The prototype of the knight was the duke of Lerma.

Don Quixote is a tall, meagre, lantern-jawed, hawk-nosed, long-limbed, grizzle-haired man, with a pair of large black whiskers, and he styles himself “The Knight of the Woeful Countenance.”--Cervantes, _Don Quixote_, II. i. 14 (1615).

_Don Quixote’s Horse_, Rosinantê (4 _syl._), all skin and bone.

_Quixote_ (_The Female_), or _Adventures of Arabella_, a novel by Mrs. Lennox (1752).

=Quixote of the North= (_The_), Charles XII. of Sweden; sometimes called “The Madman” (1682, 1697-1718).

=Quodling= (_The Rev. Mr._), chaplain to the duke of Buckingham.--Sir W. Scott, _Peveril of the Peak_ (time, Charles II.).

=Quos Ego--=, a threat intended but withheld; a sentence broken off. Eŏlus, angry with the winds and storms which had thrown the sea into commotion without his sanction, was going to say he would punish them severely for this act of insubordination; but having uttered the first two words, “Whom I----,” he says no more, but proceeds to the business in hand.--Virgil, _Æneid_, i.

“Next Monday,” said he, “you will be a ‘substance,’ and then----;” with which _quos ego_ he went to the next boy.--Dasent, _Half a Life_ (1850).

=Quo´tem= (_Caleb_), a parish clerk or Jack-of-all-trades.--G. Colman, _The Review, or The Ways of Windsor_.

===

## Instructions
**1)** Reproduce the part of the literary dictionary entries starting at "The prototype of" and ending at "i. 14 (1615).".
**2)** Carry on the literary dictionary entries past the last one shown.

===

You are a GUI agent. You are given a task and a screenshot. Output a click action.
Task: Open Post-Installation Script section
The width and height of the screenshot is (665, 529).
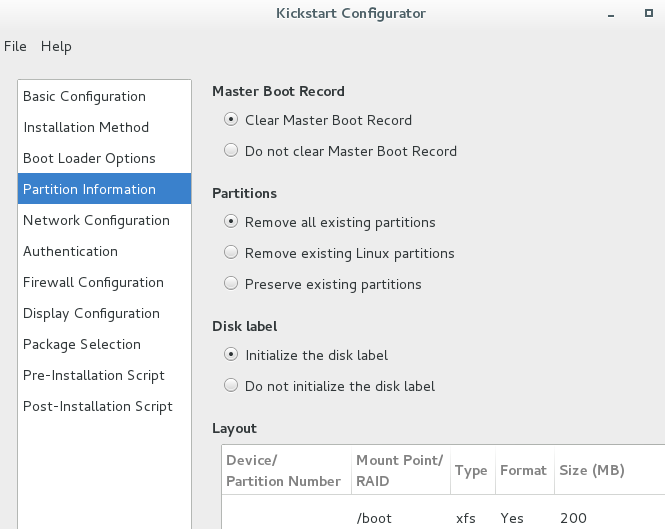pyautogui.click(x=104, y=406)
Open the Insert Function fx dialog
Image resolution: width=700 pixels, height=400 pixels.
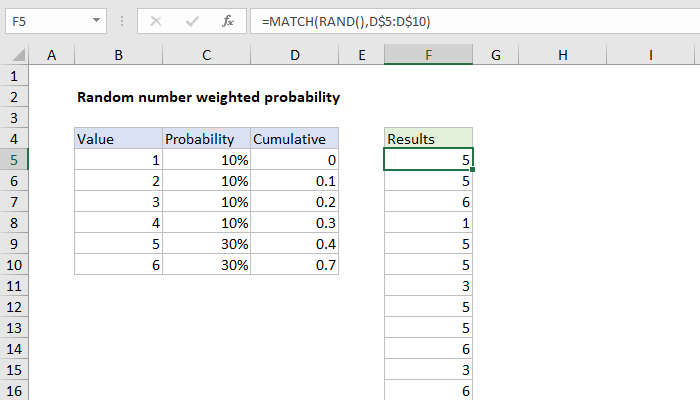click(x=227, y=21)
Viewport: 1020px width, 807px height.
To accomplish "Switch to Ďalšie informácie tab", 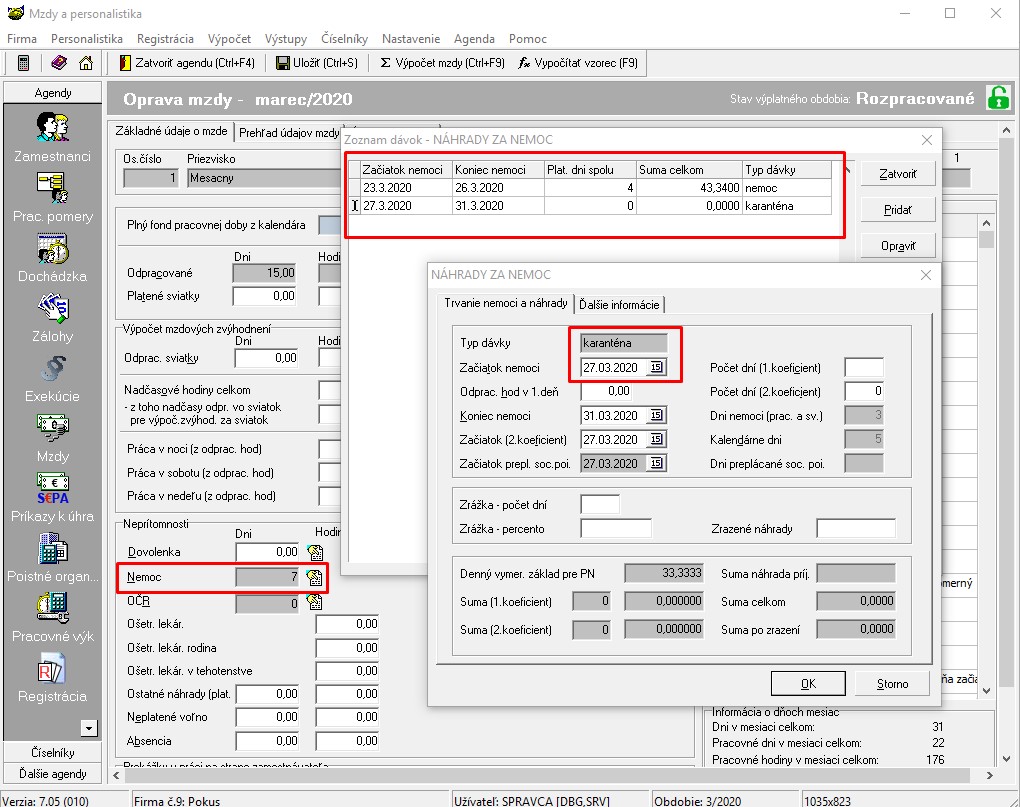I will pyautogui.click(x=620, y=304).
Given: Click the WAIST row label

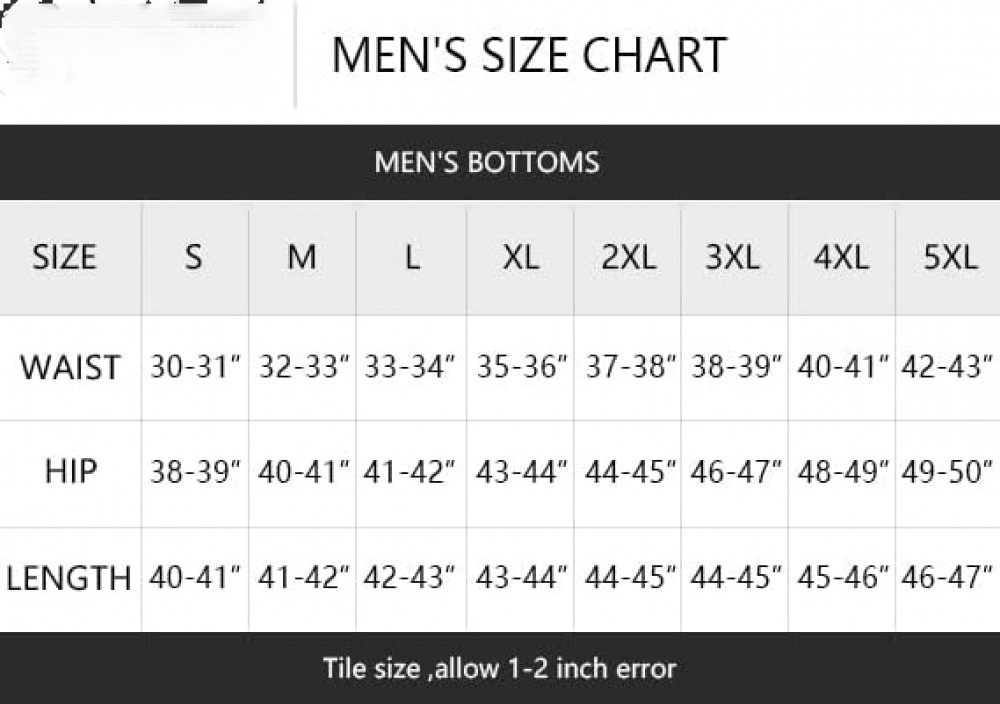Looking at the screenshot, I should (69, 367).
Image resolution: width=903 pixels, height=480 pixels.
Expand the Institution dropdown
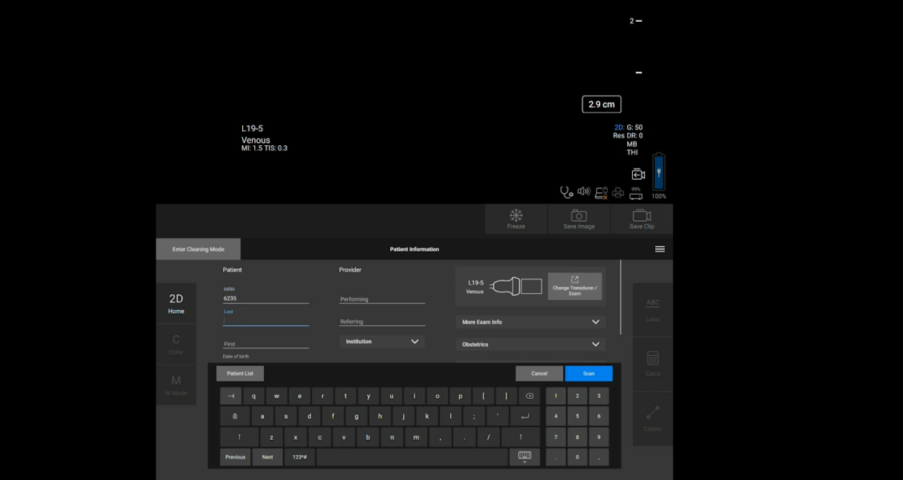tap(382, 341)
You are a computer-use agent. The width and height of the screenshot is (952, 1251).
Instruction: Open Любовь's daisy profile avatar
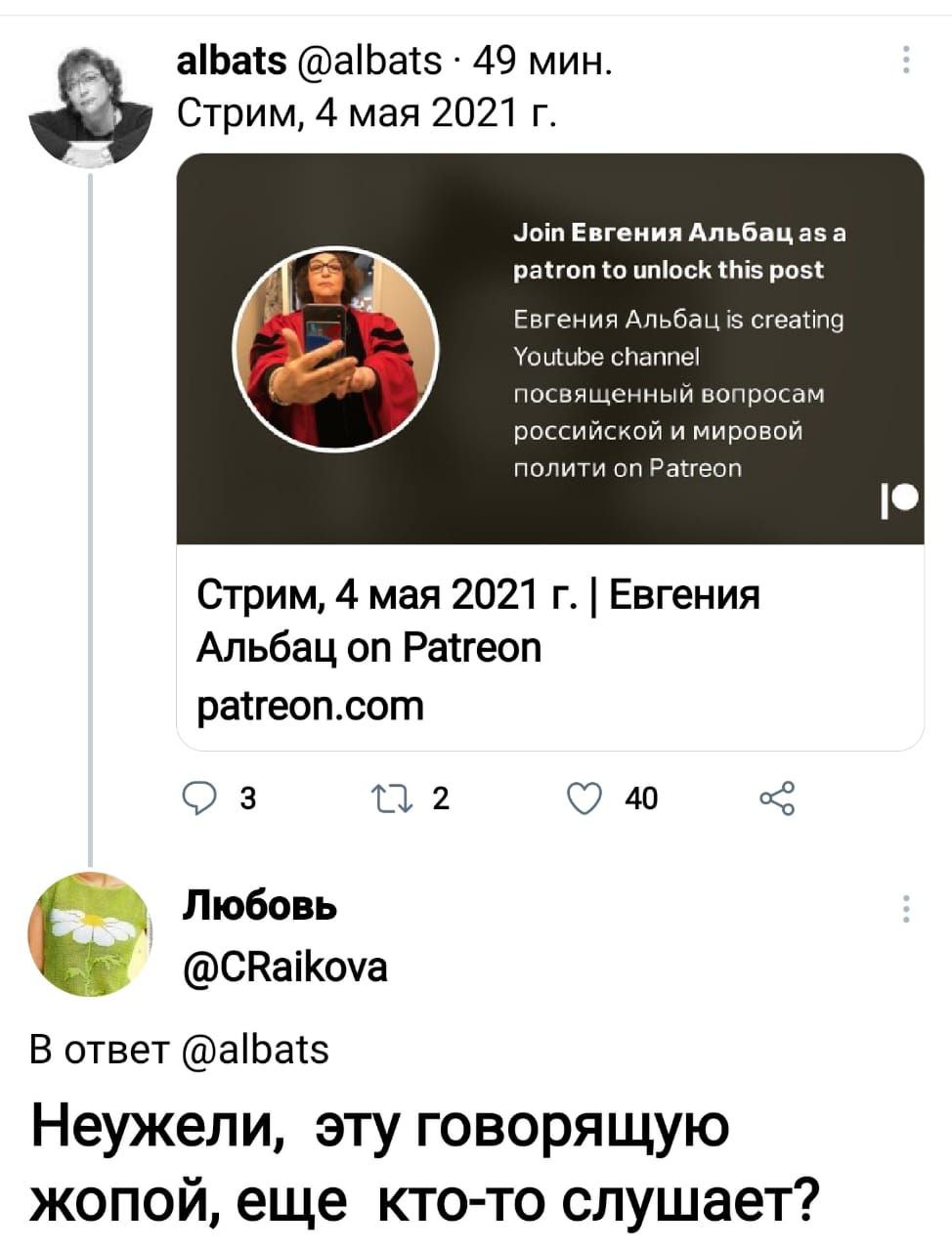click(90, 935)
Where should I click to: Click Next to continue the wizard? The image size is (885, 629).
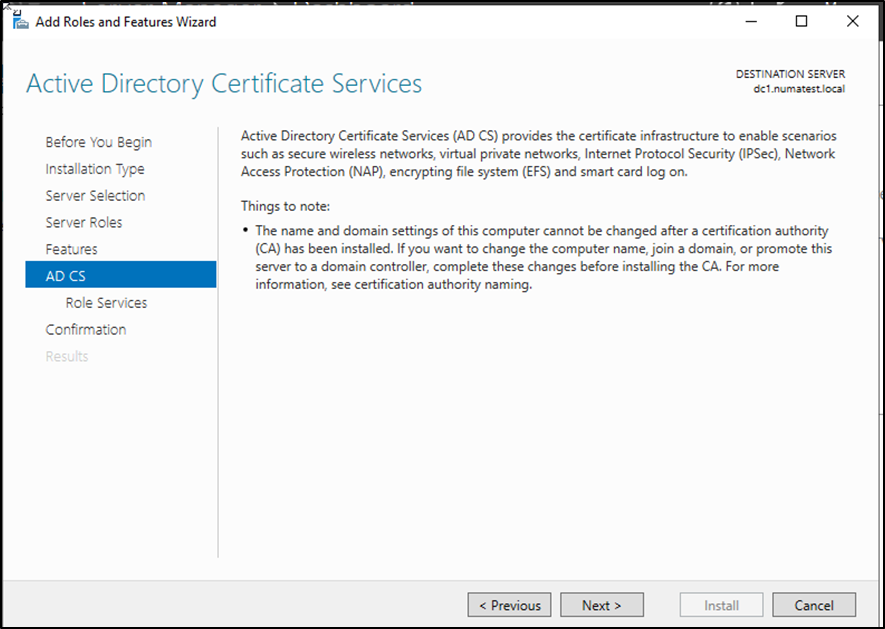601,605
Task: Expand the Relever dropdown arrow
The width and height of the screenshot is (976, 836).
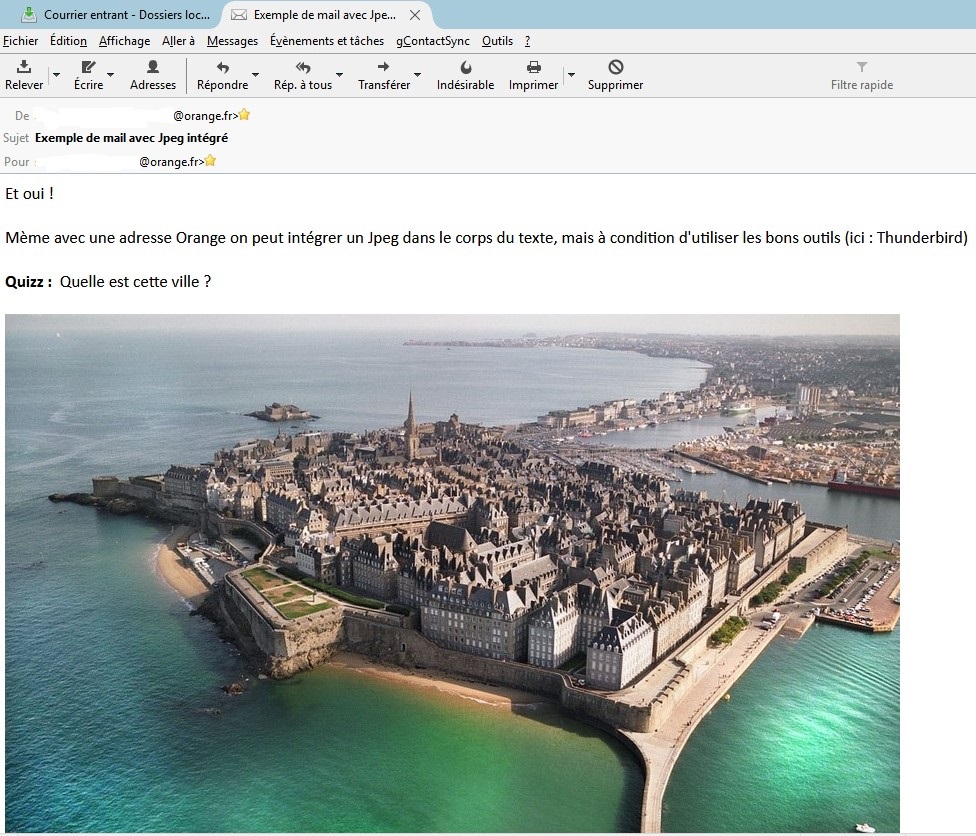Action: point(56,75)
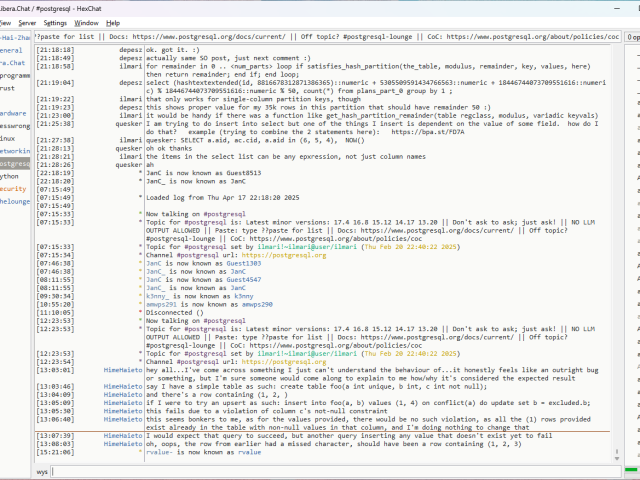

===

## Answers provided
**1)**
The prototype of the knight was the duke of Lerma.

Don Quixote is a tall, meagre, lantern-jawed, hawk-nosed, long-limbed, grizzle-haired man, with a pair of large black whiskers, and he styles himself “The Knight of the Woeful Countenance.”--Cervantes, _Don Quixote_, II. i. 14 (1615).

**2)**
I resolved like Caleb Quotem, to have a place at the review.--Washington Irving.

=R= Neither Demosthĕnês nor Aristotle could pronounce the letter _r_.

_R_ (_rogue_), vagabonds, etc., who were branded on the left shoulder with this letter.

They ... may be burned with a hot burning iron, of the breadth of a shilling, with a great Roman R on the left shoulder, which letter shall remain as a mark of a rogue.--Pyrnne,[TN-115] _Histriomastix_, or _The Player’s Scourge_.

If I escape the halter with the letter R Printed upon it.

Massinger, _A New Way to Pay Old Debts_, iv. 2 (1629).

=Rab´agas=, an advocate and editor of a journal called the _Carmagnole_. At the same office was published another radical paper, called the _Crapaud Volant_. Rabagas lived in the kingdom of Monaco, and was a demagogue leader of the deepest red; but was won over to the king’s party by the tact of an American lady, who got him an invitation to dine at the palace, and made him chief minister of state. From this moment he became the most strenuous opponent of the “liberal” party.--M. Sardou, _Rabagas_ (1872).

=Rabbi Jehosha=, wise teacher, whose good words are recorded in James Russell Lowell’s poem “_What Rabbi Jehosha Said_.”

=Rabbi Abron of Trent=, a fictitious sage, and most wonderful linguist. “He knew the nature of all manner of herbs, beasts and minerals.”--_Reynard the Fox_, xii. (1498).

=Rabelais= (_The English_). Dean Swift was so called by Voltaire (1667-1745).

Sterne (1713-1768) and Thomas Amory (1699-1788) have also been so called.

_Rabelais_ (_The Modern_), William Maginn (1794-1842).

=Rabelais of Germany=, J. Fischart, called “Mentzer” (1550-1614).